Tracing#
time expected: 8 minutes
This guide dives into the tracing capabilities that BentoML offers.
BentoML allows user to export trace with Zipkin, Jaeger and OTLP. This guide will also provide a simple example of how to use BentoML tracing with Jaeger
Why do you need this?#
Debugging models and services in production is hard. Adding logs and identifying the root cause of the problem is time consuming and error prone. Additionally, tracking logs across multiple services is difficult, which takes a lot of time, and slow down your development agility. As a result, logs won’t always provide the required information to solve regressions.
Tracing encompasses a much wider, continuous view of an application. The goal of tracing is to following a program’s flow and data progression. As such, there is a lot more information at play; tracing can be a lot noisier than logging – and that’s intentional.
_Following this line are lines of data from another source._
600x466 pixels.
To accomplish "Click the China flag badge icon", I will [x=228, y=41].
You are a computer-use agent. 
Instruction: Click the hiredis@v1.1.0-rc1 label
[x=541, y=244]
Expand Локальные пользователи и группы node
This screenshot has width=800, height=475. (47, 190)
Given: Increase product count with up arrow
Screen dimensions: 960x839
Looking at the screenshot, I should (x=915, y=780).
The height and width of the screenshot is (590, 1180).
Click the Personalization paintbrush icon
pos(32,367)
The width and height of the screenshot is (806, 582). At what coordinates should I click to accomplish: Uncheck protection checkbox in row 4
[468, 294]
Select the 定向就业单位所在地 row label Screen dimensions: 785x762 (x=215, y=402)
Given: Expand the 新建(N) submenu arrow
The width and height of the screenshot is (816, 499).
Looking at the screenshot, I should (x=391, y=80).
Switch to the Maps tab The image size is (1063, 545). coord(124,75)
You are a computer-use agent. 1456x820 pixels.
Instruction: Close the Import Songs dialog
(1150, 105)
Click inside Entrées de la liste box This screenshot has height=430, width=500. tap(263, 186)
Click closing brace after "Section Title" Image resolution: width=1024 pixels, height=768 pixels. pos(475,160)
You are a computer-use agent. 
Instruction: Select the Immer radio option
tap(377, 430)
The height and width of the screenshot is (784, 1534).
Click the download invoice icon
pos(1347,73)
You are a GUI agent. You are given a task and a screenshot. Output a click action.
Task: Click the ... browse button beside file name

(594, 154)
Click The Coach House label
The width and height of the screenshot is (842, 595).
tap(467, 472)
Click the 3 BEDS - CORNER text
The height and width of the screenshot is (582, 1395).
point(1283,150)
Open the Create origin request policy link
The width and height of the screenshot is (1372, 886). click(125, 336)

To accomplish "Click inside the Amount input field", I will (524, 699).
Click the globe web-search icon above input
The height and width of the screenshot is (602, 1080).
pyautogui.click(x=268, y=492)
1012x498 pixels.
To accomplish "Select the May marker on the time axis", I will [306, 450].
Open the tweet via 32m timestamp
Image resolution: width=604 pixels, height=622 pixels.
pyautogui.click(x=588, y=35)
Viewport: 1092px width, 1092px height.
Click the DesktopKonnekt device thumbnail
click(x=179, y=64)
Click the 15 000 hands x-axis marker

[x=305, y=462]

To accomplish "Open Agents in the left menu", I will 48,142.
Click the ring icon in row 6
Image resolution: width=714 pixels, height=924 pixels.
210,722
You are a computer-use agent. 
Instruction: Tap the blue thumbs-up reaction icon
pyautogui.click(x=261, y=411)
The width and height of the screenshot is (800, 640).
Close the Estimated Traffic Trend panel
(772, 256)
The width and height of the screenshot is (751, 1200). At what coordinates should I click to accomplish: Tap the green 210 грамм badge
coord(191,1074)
BentoML comes with built-in tracing support, with OpenTelemetry. This means users can then use any of the OpenTelemetry compatible tracing tools to visualize and analyze the traces.
Running a BentoService#
Requirements: bentoml must be installed with the extras dependencies for tracing exporters. The following command will install BentoML with its coresponding tracing exporter:
pip install "bentoml[tracing-jaeger]"
pip install "bentoml[tracing-zipkin]"
pip install "bentoml[tracing-otlp]"
We will be using the example from the quickstart.
Run the Jaeger all-in-one docker image:
» docker run -d --name jaeger \
-e COLLECTOR_ZIPKIN_HOST_PORT=:9411 \
-e COLLECTOR_OTLP_ENABLED=true \
-p 6831:6831/udp \
-p 6832:6832/udp \
-p 5778:5778 \
-p 16686:16686 \
-p 4317:4317 \
-p 4318:4318 \
-p 14250:14250 \
-p 14268:14268 \
-p 14269:14269 \
-p 9411:9411 \
jaegertracing/all-in-one:1.38
If you are running into this error:
2022-10-05T01:32:21-0700 [WARNING] [api_server:iris_classifier:8] Data exceeds the max UDP packet size; size 216659, max 65000
2022-10-05T01:32:24-0700 [ERROR] [api_server:iris_classifier:3] Exception while exporting Span batch.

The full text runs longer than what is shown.